§ **Work instruction**
Please reproduce exactly the lines from the start of the records through the one containing "Partizan protutnjao kroz", and nothing more.

= Beginning of Section =

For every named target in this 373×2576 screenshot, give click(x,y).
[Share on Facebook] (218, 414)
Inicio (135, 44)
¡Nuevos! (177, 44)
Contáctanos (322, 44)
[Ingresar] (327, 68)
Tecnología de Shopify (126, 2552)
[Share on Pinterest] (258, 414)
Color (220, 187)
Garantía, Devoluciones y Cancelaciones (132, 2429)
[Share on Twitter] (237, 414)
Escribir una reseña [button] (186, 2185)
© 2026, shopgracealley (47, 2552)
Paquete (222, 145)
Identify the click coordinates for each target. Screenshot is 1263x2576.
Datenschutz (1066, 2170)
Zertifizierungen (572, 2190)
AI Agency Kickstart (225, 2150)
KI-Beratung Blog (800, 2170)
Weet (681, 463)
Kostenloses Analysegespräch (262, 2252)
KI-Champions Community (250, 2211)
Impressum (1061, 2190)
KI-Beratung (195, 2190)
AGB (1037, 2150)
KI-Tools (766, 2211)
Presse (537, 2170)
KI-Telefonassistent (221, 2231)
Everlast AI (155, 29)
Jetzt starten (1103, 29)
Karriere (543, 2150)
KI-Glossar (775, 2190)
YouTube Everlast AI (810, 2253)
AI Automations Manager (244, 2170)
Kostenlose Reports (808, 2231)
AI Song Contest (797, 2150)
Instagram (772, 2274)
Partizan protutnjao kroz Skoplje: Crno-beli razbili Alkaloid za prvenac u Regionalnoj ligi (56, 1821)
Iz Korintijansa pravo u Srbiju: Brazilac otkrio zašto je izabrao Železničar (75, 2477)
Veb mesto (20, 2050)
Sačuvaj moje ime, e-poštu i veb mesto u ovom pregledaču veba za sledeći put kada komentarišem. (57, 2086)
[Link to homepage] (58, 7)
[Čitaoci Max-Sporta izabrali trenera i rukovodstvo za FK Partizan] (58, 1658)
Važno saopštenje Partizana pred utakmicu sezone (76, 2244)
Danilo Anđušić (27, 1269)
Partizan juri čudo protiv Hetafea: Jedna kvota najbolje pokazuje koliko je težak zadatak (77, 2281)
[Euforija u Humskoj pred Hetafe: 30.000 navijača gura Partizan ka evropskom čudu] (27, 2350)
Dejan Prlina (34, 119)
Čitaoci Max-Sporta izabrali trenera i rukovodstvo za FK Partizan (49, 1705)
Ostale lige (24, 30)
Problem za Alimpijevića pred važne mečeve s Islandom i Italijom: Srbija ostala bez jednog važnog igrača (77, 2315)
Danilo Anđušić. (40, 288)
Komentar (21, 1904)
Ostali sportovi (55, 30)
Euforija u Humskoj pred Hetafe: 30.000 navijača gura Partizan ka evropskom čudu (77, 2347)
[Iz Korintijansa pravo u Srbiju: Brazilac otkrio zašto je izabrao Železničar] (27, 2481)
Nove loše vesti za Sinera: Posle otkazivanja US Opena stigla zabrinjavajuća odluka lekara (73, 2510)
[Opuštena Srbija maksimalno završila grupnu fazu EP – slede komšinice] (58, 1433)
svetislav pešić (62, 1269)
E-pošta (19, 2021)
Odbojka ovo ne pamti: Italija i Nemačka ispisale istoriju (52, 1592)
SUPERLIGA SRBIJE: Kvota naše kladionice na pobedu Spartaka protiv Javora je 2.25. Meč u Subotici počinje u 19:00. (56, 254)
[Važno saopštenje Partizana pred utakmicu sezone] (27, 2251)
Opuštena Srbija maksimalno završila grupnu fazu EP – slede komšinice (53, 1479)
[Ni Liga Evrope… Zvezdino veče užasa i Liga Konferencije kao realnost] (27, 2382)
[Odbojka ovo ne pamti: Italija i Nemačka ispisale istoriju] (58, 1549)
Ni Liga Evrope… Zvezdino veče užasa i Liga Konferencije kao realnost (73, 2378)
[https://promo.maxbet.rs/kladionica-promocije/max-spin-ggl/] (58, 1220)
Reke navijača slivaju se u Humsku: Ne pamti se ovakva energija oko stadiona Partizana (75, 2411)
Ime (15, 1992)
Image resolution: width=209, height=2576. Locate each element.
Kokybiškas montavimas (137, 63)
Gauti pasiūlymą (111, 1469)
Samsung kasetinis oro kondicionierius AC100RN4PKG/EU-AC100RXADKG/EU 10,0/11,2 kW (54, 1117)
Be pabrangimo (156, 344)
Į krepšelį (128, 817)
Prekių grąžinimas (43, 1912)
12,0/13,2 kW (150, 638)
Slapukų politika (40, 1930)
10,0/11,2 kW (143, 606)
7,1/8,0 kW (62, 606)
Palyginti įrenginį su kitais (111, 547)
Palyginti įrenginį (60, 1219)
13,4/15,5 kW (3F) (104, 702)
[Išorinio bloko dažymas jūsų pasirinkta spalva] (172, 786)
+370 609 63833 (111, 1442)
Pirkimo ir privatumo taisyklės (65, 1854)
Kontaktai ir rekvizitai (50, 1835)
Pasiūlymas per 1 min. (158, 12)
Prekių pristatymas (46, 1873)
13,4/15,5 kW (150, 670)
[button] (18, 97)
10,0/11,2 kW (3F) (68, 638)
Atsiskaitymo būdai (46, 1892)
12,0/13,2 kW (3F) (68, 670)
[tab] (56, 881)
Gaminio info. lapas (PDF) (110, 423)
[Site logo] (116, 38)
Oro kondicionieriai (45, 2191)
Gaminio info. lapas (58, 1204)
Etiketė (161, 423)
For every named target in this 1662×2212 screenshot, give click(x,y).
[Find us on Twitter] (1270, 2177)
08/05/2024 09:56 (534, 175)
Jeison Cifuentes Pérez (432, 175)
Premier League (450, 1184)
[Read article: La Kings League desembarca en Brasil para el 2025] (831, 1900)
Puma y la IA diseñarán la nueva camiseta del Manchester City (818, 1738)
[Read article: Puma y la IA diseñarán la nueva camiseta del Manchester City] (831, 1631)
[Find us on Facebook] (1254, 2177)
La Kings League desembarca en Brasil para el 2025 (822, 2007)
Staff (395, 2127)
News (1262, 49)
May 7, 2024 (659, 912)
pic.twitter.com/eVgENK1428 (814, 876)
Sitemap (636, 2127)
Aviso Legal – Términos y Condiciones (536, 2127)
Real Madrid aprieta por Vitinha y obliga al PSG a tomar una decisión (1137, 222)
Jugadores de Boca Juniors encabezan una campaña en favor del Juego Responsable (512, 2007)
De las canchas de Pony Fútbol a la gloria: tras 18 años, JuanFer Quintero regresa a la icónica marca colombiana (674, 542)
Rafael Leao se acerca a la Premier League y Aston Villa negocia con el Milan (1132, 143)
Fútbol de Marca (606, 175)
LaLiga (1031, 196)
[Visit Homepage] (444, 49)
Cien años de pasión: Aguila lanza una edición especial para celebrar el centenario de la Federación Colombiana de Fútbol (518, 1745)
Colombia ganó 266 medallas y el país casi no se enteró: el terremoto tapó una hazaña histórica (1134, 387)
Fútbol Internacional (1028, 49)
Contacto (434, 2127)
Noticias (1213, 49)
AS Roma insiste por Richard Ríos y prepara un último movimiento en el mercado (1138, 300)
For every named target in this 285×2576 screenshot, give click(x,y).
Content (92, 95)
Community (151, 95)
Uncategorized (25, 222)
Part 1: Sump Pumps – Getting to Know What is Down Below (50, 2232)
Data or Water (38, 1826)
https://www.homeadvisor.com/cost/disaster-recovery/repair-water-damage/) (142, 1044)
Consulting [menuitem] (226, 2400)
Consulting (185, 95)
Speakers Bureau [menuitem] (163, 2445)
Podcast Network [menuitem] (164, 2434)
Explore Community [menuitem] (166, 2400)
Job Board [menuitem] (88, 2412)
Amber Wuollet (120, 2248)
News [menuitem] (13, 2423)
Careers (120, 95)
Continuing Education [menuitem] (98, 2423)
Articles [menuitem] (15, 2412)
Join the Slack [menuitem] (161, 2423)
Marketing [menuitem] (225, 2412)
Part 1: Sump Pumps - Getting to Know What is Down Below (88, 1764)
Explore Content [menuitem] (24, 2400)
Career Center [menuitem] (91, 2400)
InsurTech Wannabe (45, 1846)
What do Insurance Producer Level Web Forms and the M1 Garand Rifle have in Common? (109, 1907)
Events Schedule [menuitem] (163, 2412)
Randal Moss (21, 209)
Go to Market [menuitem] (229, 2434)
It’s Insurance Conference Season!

= End of Section =

§ **Finished exercise**
For every named target in this 373×2576 screenshot, give click(x,y).
[Share on Facebook] (218, 414)
Inicio (135, 44)
¡Nuevos! (177, 44)
Contáctanos (322, 44)
[Ingresar] (327, 68)
Tecnología de Shopify (126, 2552)
[Share on Pinterest] (258, 414)
Color (220, 187)
Garantía, Devoluciones y Cancelaciones (132, 2429)
[Share on Twitter] (237, 414)
Escribir una reseña [button] (186, 2185)
© 2026, shopgracealley (47, 2552)
Paquete (222, 145)
Identify the click coordinates for each target. Screenshot is 1263x2576.
Datenschutz (1066, 2170)
Zertifizierungen (572, 2190)
AI Agency Kickstart (225, 2150)
KI-Beratung Blog (800, 2170)
Weet (681, 463)
Kostenloses Analysegespräch (262, 2252)
KI-Champions Community (250, 2211)
Impressum (1061, 2190)
KI-Beratung (195, 2190)
AGB (1037, 2150)
KI-Tools (766, 2211)
Presse (537, 2170)
KI-Telefonassistent (221, 2231)
Everlast AI (155, 29)
Jetzt starten (1103, 29)
Karriere (543, 2150)
KI-Glossar (775, 2190)
YouTube Everlast AI (810, 2253)
AI Automations Manager (244, 2170)
Kostenlose Reports (808, 2231)
AI Song Contest (797, 2150)
Instagram (772, 2274)
Partizan protutnjao kroz Skoplje: Crno-beli razbili Alkaloid za prvenac u Regionalnoj ligi (56, 1821)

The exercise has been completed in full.